Inactive Need help to remove rootkit in Hkey_local_machine\system\currentcontrolset\service\bt

[folamour]

Hi, I was doing an article about rootkit and I have found on my laptop (mainly use by son) this toy :

Hkey_local_machine\system\currentcontrolset\service\bthport\parameters\keys

I'm unable to edit or delete key on regedit,

I've tried lot of tools, GMER is able to show it, I'm running a 64bits windows 7,

Kaspersky TDSS killer was not able to get rid of it, it put a hijack this log of this cpu on ...

I really don't want to reinstall this unit, if someone have already faced this *****, can he help me ??? I suspected a msn keylogger or a kind nice tools like that....
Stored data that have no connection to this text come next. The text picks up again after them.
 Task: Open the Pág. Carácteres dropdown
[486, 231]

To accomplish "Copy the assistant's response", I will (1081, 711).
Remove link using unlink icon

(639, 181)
thanks a lot, have a nice day

 

[Bobbye]

Welcome to TechSpot. We have an organized list of steps to begin:

The entry that you left, at least in part, is for the BT Mobile data device. (currentcontrolset\service\bt)
The full entry might resemble this:
Reg HKLM\SYSTEM\CurrentControlSet\Services\BTHPORT\Parameters\Keys\0007611f2755
Reg HKLM\SYSTEM\CurrentControlSet\Services\BTHPORT\Parameters\Keys\0007611f2755@00076123af85 0x72 0x35 0x03 0xC4 ...
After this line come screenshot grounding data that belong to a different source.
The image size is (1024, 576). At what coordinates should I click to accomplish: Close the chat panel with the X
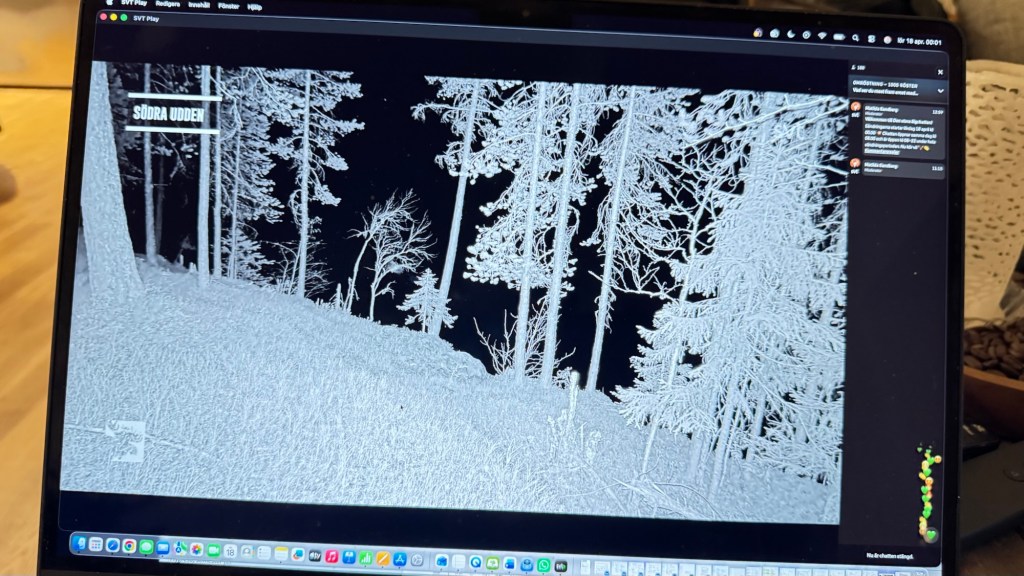click(939, 71)
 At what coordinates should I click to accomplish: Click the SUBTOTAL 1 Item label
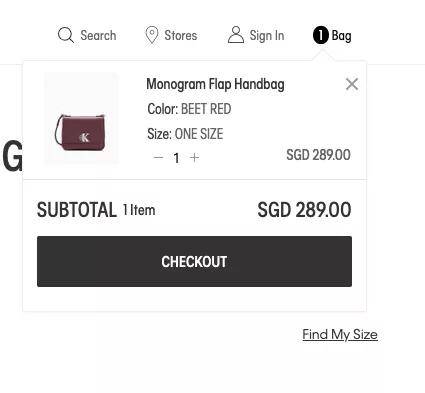[x=96, y=210]
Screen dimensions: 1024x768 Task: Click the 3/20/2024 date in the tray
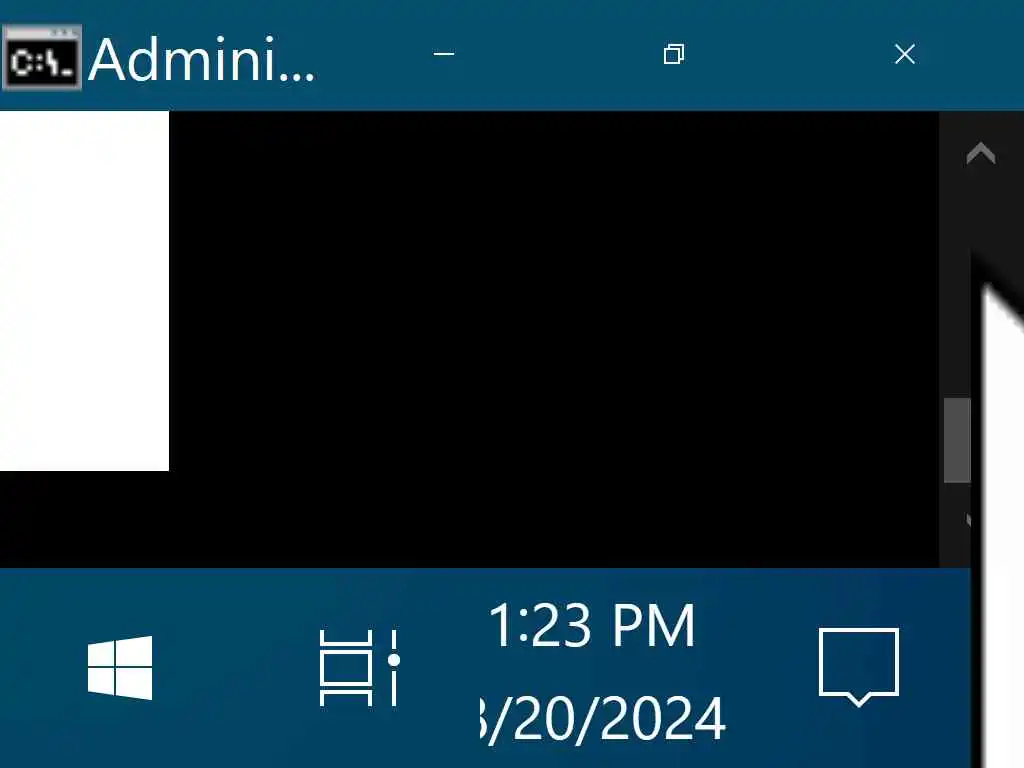point(602,720)
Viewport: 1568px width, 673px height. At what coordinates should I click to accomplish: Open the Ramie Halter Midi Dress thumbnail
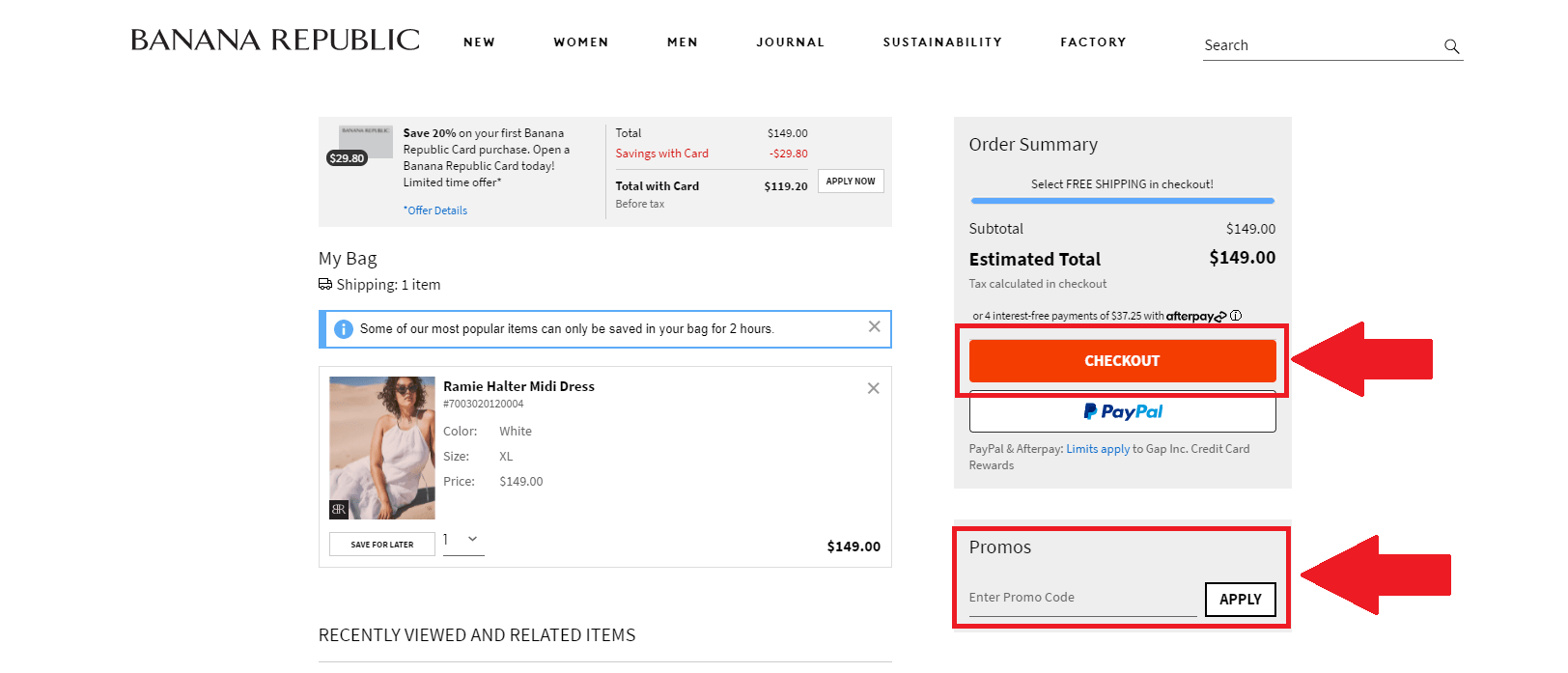tap(382, 448)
You should have a corresponding Service for this. The BTHPORT is a legitimate operating system driver for Bluetooth Bus Driver

Possibly that why it won't be removed. Is there any problem on the system? Did you read something into this entry that wasn't there?


If you would like us to check the system for malware, please follow the steps in the Preliminary Virus and Malware Removal thread HERE.

NOTE: If you already have any of the scanning programs on the computer, please remove them and download the versions in these links.

When you have finished, leave the logs for review in your next reply .
NOTE: Logs must be pasted in the replies. Attached logs will not be reviewed.

Please do not use any other cleaning programs or scans while I'm helping you, unless I direct you to. Do not use a Registry cleaner or make any changes in the Registry.

Please remove the programs that you have been using in an attempt to remove this and do not do any other scans while I am helping you.

I am going to delete the URL reference you left. It is a French site. Please do not leave a hyperlink for any suspected malware.